How to Keep Certain Columns in a Pandas DataFrame
Let’s see how we can keep specific columns in a Pandas DataFrame (while dropping the rest).
Suppose we have a DataFrame df
that contains the following columns in this order: drop1
, keep1
, drop2
, keep2
.
drop1 keep1 drop2 keep2
0 1 2 3 4
1 5 6 7 8
Let’s say we want to keep keep1
and keep2
and drop drop1
and drop2
.
We can either keep the columns we need or drop the columns we don’t need (whichever is simpler for our use case).
1. Keep columns we need
1.1. Keep columns by name
We have multiple ways to keep columns by name in a DataFrame.
df = df[['keep1', 'keep2']]
df = df[df.columns[df.columns.isin(['keep1', 'keep2'])]]
1.2. Keep columns by index
We can also use indexes to specify the columns to keep.

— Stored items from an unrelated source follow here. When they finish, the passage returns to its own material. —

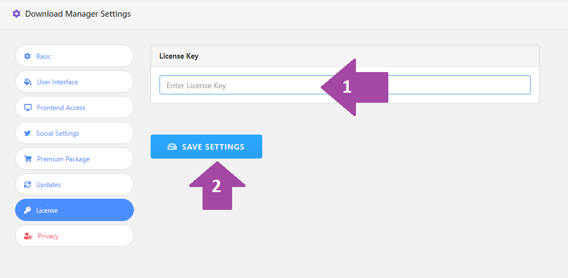Focus the Enter License Key field

click(345, 85)
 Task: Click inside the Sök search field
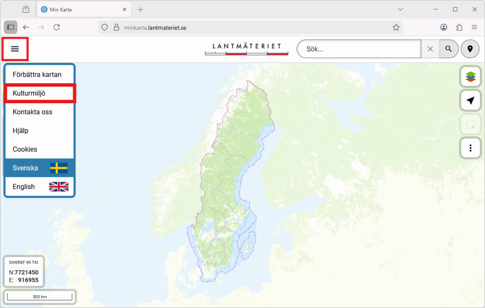[x=359, y=49]
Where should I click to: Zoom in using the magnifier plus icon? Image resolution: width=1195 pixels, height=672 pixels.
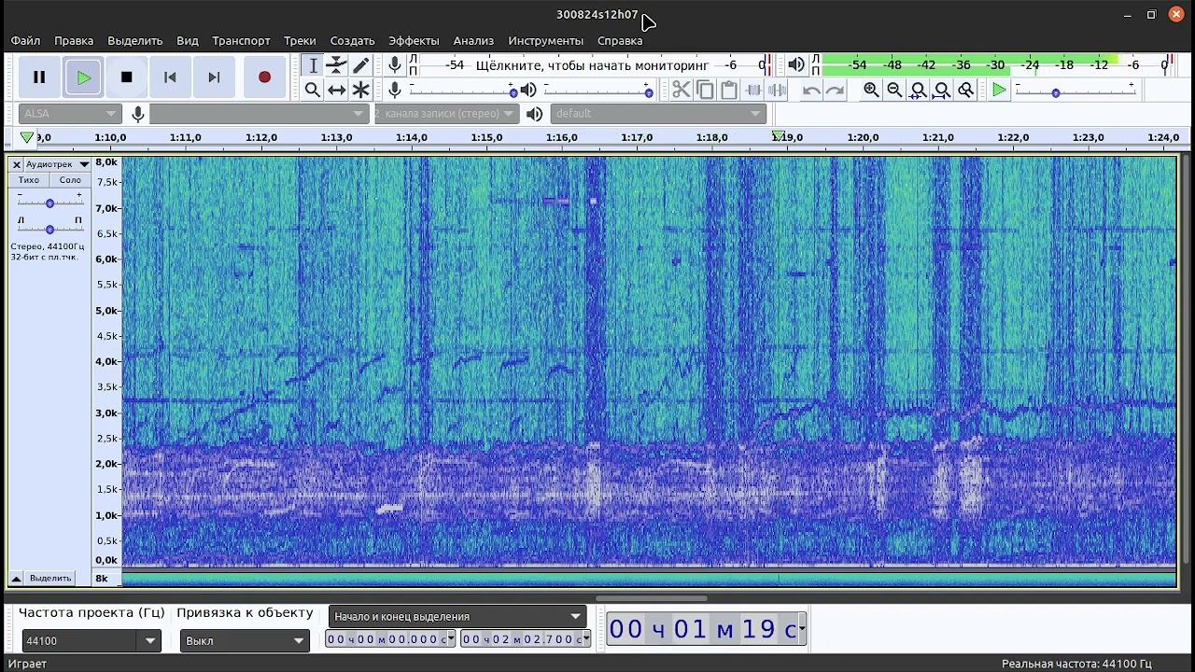pos(871,90)
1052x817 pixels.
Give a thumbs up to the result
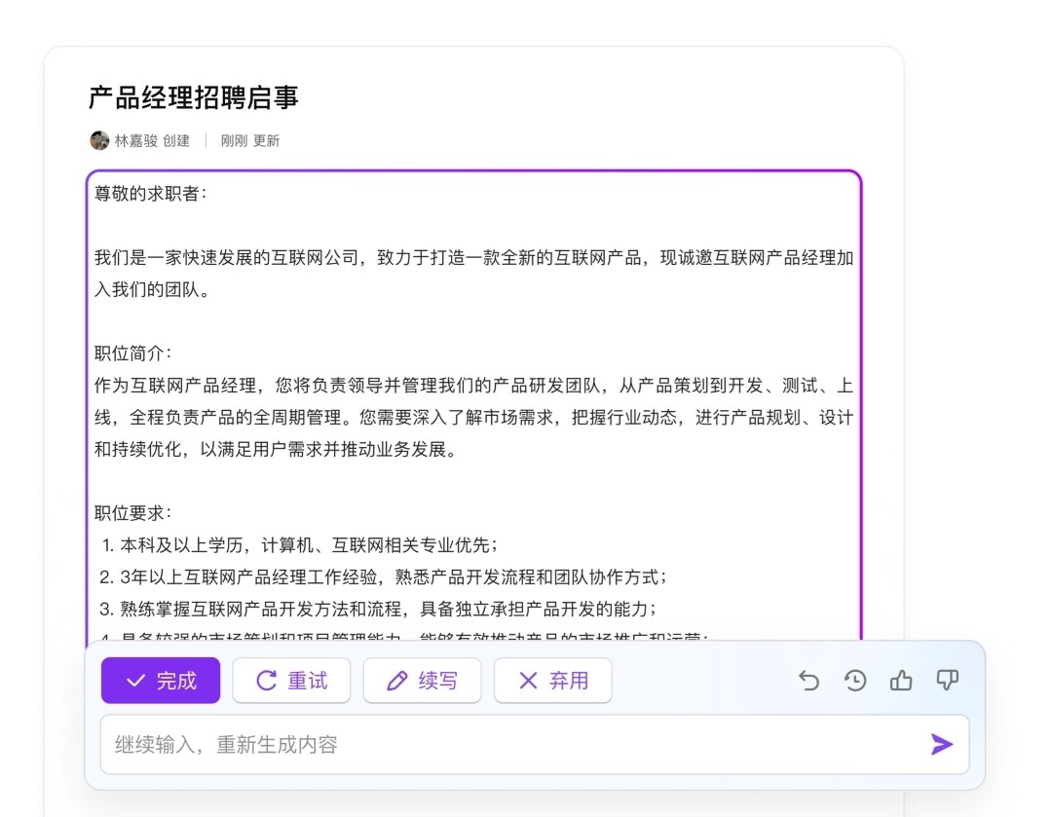pos(901,681)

Based on the order specified above, we would keep columns at index 1
and 3
.
df = df[df.columns[[1, 3]]]
2. Drop columns we don’t need
2.1. Drop columns by name
We have multiple ways to drop columns by name in a DataFrame.
df.drop(['drop1', 'drop2'], axis=1, inplace=True)
df = df[df.columns[~df.columns.isin(['drop1', 'drop2'])]]
df = df[df.columns.difference(['drop1', 'drop2'])] # Reorders columns alphabetically
2.2. Drop columns by index
Naturally, we can drop columns by index.
df.drop(df.columns[[0, 2]], axis=1, inplace=True)